StanChart: Oil Demand Set for All-Time High in May
03.22.2024 By Tank Terminals - NEWS

March 22, 2024 [Oil Price]- Crude oil futures have rallied close to a five-month high with concerns about tightening supplies driving up prices in recent days, only coming down to earth on Wednesday and paring some of those gains while awaiting an interest rate signal from the U.S. Federal Reserve.


According to StoneXenergy analyst Alex Hodes, Ukraine’s recent attacks on Russian refineries could potentially cut ~350K bbl/day of global petroleum supplies and boost U.S. crude prices by $3/bbl. Analysts at J.P. Morgan estimates that 900K barrels of Russian refinery capacity have gone offline after the attacks, adding a risk premium of $4/bbl to oil prices. Brent futures have extended their year-to-date gain to nearly $10 per barrel (bbl) to trade at $85.93 at 1145 hrs ET in Wednesday’s session while WTI crude has gained 13.8% YTD to $81.66/bbl.

Also supporting crude prices is stronger-than-expected demand with commodity analysts at Standard Chartered noting that energy markets kicked off the new year with an overly pessimistic view of oil demand. Following the release of the latest Joint Organisations Data Initiative (JODI) report on Monday, StanChart estimates that January demand clocked in at 100.24 million barrels per day (mb/d), good for a 2.67 mb/d year-over-year increase.

That figure is 0.25 mb/d higher than StanChart’s latest forecast, a development that has prompted the analysts to revise their 2024 demand growth forecast to 1.69 mb/d from 1.64 mb/d previously. The analysts have also predicted we are going to see a sustained period of inventory draws in H1-2024, with the cumulative draw during the first half of the year coming in at 185 mb compared with a H1-2023 build of 230 mb. StanChart says demand indications remain robust, and have predicted that global demand will hit a new all-time high of 103.01 mb/d in May, a record which will be broken in June and again in August when demand is expected to clock in at 103.62 mb/d and 104.31 mb/d, respectively.

StanChart has predicted that tightening oil markets will continue to power the oil price rally and has reiterated its long-held forecast for Brent to average $94/bbl in Q2-2024.

Supply Constraints

StanChart has predicted that oil markets will continue to be supply-constrained for the better part of the year. The analysts see limited growth for U.S. crude production, with U.S. supply not likely to move significantly higher than November 2023’s all-time high of 13.319 mb/d. Meanwhile, Russia will continue to struggle to optimize its upstream and downstream oil system, with logistical constraints due to  war damage as well as a lack of critical spare parts contributing to a negative outlook for Russian crude and refined products output.

More importantly, StanChart sees OPEC+ having ample room to maneuver starting in the third quarter. The analysts have pointed out that a 0.9 mb/d increase in OPEC output in the third quarter would still lead to an inventory draw of 0.5 mb/d for the quarter on top of the 1 mb/d draw across H1-2024. Indeed, OPEC has room to increase Q3 output by as much as 1.5 mb/d Q/Q without increasing inventories.
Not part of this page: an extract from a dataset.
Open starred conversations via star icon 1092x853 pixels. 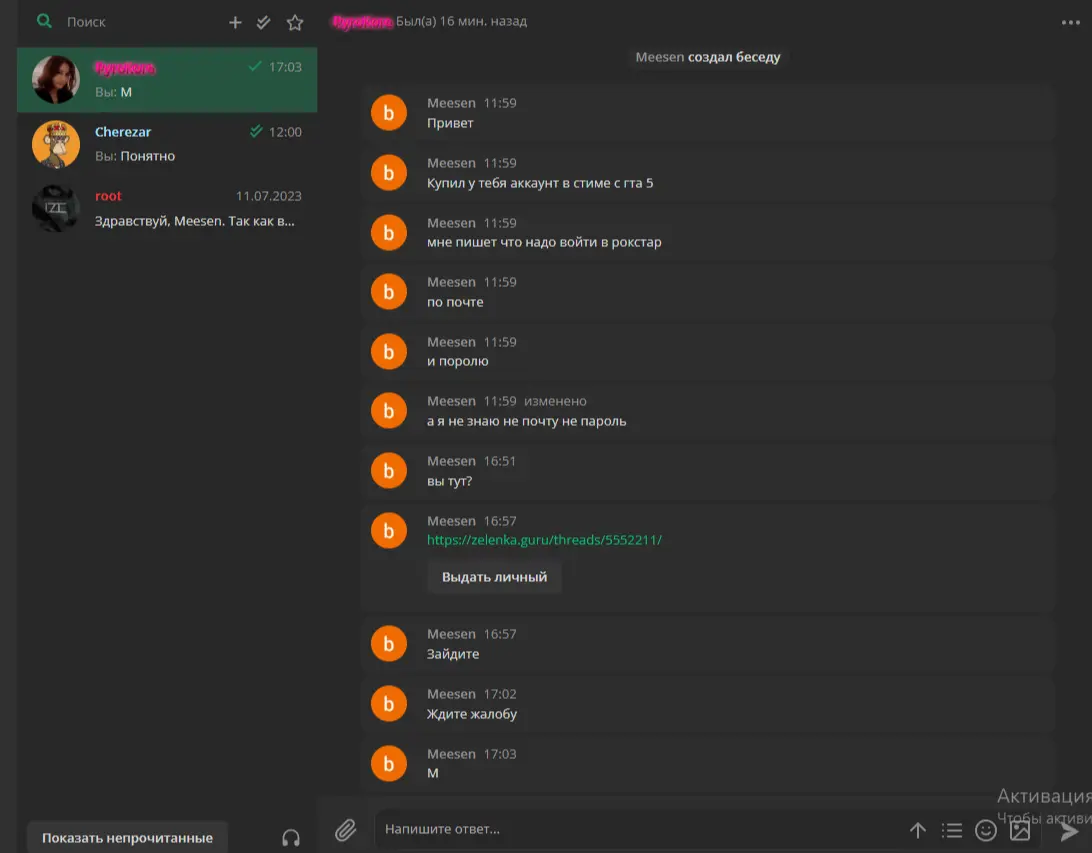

The Energy Information Administration (EIA) is the most bearish of the leading energy agencies; however, using its model, OPEC could increase output by 0.8 mb/d Q/Q without triggering an inventory build. StanChart notes that Q3 crude balances are such that OPEC could significantly increase crude output without depressing prices or negatively affecting inventories.

Unfortunately, the mid-term natural gas outlook remains bearish. The latest JODI oil and gas data release showed a modest recovery in European natural gas demand, with gas demand in France increasing 5.5% Y/Y in January; +4.1% in the UK, +4.3% in Italy and +13.2% in Spain. Germany was the main exception after recording a 3.6% Y/Y fall in demand. Still, Europe’s gas demand remains well below January 2022 levels, with demand in France 15.4% lower compared to levels two years ago; -9.9% in the UK, -9.7% in Germany, -19.4% in Italy and -20.2% in Spain. It’s highly unlikely that the situation will change soon with inventories already starting to build up in Germany and Italy before the withdrawal season is even over. The latest  Gas Infrastructure Europe (GIE) data shows that EU inventories stood at 69.70 billion cubic meters (bcm) on 17 March, good for a  5.58 bcm Y/Y increase and 21.39bcm above the five-year average.

That said, European gas prices have posted a strong rally despite record-high inventories, partly due to a reduction in LNG exports from the Freeport, Texas, terminal and also partly due to renewed market concerns about the supply security of the remaining flows of Russian gas into Europe. Front-month Dutch Title Transfer Facility (TTF) gas gained EUR 3.892 per megawatt hour (MWh) w/w to hit a one-month high of EUR 28.822/MWh on 18 March.